Sobre a idade dos cavalos

A menos que alguém seja veterinário ou criador de cavalos, dificilmente irá se importar com o estado da dentição dos equinos. Contudo, para quem viveu há mais de cem anos, esse seria um conhecimento necessário, até indispensável, quando fosse comprar cavalos, porque todo mundo precisava deles, quer para puxar carroças, coches ou carruagens, quer para o trabalho na lavoura.
Então, leitores, imaginem-se vivendo, digamos, por volta de 1890, e precisando de um cavalo novo: um catálogo de arreios, selas e outros artigos para animais de tração, publicado nos Estados Unidos, trazia o seguinte guia para quem não era um especialista no assunto, mas não queria ser enganado por um vendedor trapaceiro, na hora de adquirir um potro ou mesmo um animal adulto:

Dentição dos cavalos de acordo com a idade (¹)

● **SEÇÃO DE DADOS**
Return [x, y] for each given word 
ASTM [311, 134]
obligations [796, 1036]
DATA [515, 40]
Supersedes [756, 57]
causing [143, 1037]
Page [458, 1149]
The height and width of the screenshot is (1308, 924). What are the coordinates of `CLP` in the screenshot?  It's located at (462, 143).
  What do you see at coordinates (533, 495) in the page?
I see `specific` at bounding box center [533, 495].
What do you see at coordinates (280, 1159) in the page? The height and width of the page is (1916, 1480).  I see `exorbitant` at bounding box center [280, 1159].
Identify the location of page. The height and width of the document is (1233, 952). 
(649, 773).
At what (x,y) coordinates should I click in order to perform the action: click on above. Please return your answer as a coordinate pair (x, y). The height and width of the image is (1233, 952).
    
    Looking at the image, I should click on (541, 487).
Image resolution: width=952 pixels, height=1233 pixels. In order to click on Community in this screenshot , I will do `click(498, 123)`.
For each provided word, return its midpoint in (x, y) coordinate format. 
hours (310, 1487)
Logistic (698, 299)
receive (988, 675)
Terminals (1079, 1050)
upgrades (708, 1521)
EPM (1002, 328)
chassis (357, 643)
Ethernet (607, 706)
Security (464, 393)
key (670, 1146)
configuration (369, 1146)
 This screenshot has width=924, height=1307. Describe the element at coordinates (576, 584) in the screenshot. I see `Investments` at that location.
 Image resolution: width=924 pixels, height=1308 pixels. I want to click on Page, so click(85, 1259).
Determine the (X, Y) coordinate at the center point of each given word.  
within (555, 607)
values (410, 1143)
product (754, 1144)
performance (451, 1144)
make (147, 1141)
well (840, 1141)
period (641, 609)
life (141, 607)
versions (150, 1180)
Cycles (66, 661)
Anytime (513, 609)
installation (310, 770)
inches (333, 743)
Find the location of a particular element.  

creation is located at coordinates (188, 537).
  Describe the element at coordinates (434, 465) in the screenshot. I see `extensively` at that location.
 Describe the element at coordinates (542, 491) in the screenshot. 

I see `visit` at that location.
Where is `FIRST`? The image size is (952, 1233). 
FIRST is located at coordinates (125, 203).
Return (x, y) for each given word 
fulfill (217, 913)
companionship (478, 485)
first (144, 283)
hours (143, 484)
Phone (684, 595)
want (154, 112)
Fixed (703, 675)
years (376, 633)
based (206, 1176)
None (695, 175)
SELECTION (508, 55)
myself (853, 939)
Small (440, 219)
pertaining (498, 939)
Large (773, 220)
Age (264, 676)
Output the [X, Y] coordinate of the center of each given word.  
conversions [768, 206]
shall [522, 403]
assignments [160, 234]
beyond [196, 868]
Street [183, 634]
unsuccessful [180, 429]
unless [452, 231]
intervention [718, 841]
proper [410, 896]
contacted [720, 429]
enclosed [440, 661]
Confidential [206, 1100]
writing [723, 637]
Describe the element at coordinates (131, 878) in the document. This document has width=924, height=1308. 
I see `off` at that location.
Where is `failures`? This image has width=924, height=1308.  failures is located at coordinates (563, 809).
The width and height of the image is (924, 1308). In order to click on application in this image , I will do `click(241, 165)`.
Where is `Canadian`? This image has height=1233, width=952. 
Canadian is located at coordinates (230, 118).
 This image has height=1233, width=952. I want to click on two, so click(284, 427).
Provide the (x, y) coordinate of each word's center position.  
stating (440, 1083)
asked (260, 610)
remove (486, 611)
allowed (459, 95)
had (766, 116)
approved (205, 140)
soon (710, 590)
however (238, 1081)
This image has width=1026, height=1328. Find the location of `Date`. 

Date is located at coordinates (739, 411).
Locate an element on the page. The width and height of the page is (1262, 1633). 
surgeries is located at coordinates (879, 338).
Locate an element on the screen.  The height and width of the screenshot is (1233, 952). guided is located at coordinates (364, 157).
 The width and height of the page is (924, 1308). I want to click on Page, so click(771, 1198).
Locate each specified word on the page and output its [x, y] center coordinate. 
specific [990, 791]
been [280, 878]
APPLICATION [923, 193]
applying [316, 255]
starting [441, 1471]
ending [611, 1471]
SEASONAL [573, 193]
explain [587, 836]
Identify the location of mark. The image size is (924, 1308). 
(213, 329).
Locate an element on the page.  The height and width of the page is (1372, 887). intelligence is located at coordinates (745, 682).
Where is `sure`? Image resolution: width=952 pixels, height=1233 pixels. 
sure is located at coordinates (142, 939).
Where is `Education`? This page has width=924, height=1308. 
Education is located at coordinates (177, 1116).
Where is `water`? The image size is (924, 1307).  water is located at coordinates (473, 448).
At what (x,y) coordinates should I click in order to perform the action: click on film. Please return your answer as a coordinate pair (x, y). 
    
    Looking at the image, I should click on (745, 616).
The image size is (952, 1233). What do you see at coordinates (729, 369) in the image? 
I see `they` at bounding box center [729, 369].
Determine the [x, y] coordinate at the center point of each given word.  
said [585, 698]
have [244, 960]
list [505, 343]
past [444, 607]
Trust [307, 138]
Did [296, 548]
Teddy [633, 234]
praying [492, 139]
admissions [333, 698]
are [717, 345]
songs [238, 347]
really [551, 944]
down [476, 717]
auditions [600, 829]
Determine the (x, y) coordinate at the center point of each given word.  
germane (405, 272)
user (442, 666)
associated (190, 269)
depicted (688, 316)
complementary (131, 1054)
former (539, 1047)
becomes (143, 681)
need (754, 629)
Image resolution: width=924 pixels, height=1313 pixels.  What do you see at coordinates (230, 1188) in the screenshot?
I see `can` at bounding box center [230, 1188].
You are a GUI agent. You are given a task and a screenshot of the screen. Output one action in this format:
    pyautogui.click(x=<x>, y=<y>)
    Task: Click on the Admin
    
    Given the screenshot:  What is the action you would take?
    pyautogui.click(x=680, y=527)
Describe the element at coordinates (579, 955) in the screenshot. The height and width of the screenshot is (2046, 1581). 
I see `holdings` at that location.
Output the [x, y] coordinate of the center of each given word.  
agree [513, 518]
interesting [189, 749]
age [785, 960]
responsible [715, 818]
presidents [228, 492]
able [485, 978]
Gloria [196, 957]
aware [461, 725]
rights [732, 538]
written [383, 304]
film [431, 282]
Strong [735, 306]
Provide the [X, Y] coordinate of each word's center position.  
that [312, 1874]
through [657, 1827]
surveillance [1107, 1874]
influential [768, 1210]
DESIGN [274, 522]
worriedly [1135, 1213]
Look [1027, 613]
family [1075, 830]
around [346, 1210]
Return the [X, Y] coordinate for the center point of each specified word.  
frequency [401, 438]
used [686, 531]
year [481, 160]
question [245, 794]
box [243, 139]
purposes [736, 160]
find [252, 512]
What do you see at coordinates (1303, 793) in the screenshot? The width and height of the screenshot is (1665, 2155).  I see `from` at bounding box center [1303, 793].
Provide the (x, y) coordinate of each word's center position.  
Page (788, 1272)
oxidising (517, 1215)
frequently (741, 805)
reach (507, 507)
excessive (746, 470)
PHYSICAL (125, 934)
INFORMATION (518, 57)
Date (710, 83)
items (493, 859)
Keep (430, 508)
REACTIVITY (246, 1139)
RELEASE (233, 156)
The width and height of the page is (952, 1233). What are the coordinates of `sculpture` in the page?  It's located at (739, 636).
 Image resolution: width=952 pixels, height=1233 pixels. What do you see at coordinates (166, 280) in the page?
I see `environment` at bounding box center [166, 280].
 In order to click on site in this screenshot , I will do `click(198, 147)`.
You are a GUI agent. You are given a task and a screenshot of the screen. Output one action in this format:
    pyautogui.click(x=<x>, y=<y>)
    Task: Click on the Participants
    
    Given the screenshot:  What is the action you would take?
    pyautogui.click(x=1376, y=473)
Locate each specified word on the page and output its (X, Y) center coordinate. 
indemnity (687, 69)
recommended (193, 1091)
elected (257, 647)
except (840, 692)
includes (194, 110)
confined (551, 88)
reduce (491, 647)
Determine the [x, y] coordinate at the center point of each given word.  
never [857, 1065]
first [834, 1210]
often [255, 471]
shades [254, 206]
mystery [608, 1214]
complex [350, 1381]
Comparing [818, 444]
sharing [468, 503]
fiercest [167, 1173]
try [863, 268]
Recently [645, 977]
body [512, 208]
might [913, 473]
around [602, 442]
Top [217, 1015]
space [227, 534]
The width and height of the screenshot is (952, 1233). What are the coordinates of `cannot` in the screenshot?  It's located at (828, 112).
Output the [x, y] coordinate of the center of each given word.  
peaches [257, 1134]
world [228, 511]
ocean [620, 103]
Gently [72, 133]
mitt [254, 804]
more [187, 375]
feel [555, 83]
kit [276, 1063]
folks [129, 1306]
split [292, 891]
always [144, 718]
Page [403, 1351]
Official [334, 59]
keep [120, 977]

● **INSTRUÇÕES DO EXERCÍCIO**
1. Responda às perguntas abaixo com base no texto sobre a idade dos cavalos.
(a) Para que finalidades, segundo o texto, todo mundo precisava de cavalos há mais de cem anos?
(b) Em que país foi publicado o catálogo de arreios e selas mencionado?
(c) Por volta de que ano o leitor é convidado a imaginar-se vivendo?
2. Traduza para o inglês a seguinte frase do texto sobre a idade dos cavalos: "A menos que alguém seja veterinário ou criador de cavalos, dificilmente irá se importar com o estado da dentição dos equinos."
3. Redija a continuação do texto sobre a idade dos cavalos, começando logo após o título com que ele se encerra.
O material apresentado acima é independente do trecho do documento.

● **RESPOSTAS ESPERADAS**
1.
(a) Para puxar carroças, coches ou carruagens, ou para o trabalho na lavoura.
(b) Nos Estados Unidos.
(c) Por volta de 1890.

2. Unless someone is a veterinarian or a horse breeder, they will hardly care about the condition of horses' teeth.

3.
Figura 1: 8 a 14 dias;
Figura 2: 2 meses;
Figura 3: 8 meses;
Figura 4: 2 anos;
Figura 5: 3 anos;
Figura 6: 4 anos;
Figura 7: 6 anos;
Figura 8: 7 anos;
Figura 9: 8 anos;
Figura 10: 9 anos.

Agricultor trabalhando a terra com cavalos (²)

(1) ____ Illustrated Catalogue & Price List of Harness and Every Article Necessary for the Horse, Stable & Carriage. New York: R. S. Luqueer & Co., 1890, p. 138. A imagem foi editada para facilitar a visualização neste blog.
(2) Ibid., p. 42.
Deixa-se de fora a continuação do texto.